Er lehnt sich zurück und sieht sie an. Mit beiden Zeigefingern zeichnet er ihre Augenbrauen nach. Dann fährt er entlang ihrer Wangenknochen hinunter zu ihren Lippen. „Wahrscheinlich ist sie Vogelkundlerin.“, sagen diese. „Oder Rassekaninchenzüchterin.“ „Psst!“, sagt er. „Was immer sie ist.“, sagt sie, aber es ist undeutlich, weil seine Zeigefinger noch immer auf ihren Lippen ruhen, „von den Ritualen der Meeresbiologie hat sie nicht den blassesten Schimmer.“ Er zieht seine Finger von ihren Lippen und legt seine Lippen genau dort hin. „Arme, alte Frau.“, flüstert sie, als er den Kuss löst. „Sie hat dich stranden lassen, tonnenschwere Walfrau. Das war brutal von ihr.“, flüstert er.

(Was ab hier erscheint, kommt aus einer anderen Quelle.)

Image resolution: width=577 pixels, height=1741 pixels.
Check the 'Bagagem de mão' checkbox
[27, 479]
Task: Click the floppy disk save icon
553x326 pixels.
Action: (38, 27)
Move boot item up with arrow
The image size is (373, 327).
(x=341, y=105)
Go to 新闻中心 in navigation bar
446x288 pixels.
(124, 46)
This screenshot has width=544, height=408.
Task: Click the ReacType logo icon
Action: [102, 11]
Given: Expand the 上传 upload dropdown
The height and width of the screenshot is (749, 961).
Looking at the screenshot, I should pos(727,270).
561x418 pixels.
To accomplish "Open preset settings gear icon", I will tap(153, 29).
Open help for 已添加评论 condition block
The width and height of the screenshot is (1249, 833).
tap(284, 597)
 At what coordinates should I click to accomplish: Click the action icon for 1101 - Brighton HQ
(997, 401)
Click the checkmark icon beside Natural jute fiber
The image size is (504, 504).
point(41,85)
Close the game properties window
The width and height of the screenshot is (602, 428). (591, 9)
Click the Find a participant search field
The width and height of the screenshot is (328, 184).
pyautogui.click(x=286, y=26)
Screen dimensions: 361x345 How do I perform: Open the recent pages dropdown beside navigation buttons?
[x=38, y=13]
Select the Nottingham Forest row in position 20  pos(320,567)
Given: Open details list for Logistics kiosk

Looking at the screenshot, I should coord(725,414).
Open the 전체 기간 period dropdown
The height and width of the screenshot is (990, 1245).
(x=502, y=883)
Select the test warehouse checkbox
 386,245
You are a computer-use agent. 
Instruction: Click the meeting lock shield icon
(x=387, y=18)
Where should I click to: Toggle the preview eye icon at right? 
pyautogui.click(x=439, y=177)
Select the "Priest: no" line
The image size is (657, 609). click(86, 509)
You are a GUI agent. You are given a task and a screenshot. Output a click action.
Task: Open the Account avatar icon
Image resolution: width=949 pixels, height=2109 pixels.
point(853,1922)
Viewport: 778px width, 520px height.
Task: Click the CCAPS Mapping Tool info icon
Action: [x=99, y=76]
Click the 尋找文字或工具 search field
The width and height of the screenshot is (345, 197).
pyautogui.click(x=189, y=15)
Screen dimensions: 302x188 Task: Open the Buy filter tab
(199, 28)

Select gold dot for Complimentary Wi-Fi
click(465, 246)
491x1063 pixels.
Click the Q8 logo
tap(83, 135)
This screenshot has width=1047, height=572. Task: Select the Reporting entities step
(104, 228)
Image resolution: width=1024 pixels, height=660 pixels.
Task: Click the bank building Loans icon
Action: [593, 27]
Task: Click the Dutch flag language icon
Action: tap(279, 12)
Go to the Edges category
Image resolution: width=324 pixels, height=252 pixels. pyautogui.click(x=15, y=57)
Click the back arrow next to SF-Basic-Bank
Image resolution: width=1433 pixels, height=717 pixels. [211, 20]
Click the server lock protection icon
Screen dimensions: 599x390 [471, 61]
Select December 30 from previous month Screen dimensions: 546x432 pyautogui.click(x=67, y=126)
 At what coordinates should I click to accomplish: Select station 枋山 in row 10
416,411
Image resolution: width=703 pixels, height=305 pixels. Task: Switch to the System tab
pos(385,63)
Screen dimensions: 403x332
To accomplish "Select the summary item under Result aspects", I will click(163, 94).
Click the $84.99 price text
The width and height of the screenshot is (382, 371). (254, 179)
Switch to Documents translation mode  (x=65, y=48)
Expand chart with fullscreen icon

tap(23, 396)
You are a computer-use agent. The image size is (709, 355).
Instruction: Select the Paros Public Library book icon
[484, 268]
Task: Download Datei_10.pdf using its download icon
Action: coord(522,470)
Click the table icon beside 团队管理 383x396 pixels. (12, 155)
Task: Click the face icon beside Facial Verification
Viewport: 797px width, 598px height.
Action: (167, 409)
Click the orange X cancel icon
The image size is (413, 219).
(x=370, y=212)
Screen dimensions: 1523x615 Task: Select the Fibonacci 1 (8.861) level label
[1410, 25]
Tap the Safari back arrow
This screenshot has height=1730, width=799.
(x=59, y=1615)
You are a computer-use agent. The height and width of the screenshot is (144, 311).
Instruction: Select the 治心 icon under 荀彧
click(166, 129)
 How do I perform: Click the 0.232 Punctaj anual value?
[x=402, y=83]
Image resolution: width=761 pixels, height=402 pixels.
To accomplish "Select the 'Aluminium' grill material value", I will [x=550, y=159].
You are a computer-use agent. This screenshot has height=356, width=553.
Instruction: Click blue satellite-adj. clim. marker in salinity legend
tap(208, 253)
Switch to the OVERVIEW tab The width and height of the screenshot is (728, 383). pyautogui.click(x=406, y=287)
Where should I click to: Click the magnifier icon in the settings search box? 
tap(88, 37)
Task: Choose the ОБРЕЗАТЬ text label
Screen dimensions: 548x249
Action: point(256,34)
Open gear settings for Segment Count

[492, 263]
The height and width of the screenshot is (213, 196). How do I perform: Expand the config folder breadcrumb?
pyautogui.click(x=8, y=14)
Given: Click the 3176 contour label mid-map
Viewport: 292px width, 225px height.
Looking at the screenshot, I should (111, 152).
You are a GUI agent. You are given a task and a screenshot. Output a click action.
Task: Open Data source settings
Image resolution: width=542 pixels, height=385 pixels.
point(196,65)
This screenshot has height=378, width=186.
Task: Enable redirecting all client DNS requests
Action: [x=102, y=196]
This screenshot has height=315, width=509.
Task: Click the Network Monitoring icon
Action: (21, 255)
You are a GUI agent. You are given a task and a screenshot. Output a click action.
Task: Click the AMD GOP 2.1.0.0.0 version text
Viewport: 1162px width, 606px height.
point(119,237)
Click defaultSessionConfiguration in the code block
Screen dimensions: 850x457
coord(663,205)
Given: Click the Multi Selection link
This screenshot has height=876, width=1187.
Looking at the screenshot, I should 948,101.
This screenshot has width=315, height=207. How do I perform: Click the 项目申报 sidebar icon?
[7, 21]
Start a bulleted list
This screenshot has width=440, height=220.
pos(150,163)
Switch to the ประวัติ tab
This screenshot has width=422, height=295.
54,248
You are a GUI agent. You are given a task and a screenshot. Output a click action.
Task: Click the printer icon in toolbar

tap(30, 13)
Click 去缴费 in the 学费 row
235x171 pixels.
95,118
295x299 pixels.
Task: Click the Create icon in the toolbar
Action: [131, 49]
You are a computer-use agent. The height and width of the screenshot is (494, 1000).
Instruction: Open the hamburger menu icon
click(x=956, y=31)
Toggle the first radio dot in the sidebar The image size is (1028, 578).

Während sie mit beiden Händen fest in die Polster an seinen Hüften greift, lacht sie: „Zieh mich zurück ins Meer, tonnenschwerer Walmann, lass uns ein paar Minuten der Strömung folgen.“ Er fährt mit seinen Händen wieder unter ihren Po und hebt sie an. Sie streckt die Arme von sich. „Dreh dich!“, ruft sie, „dreh dich. Und mach die Augen zu. Wir spielen Wale im Strudel.“
Die Dielen knarzen unter dem ungewohnten Gewicht.
„Was ist denn hier los?“
Er öffnet die Augen. Ihm dreht. Er bleibt nicht stehen.
„Was macht ihr?“
In der halboffenen Tür steht seine Mutter. Ungelenk tastet sie nach dem Lichtschalter.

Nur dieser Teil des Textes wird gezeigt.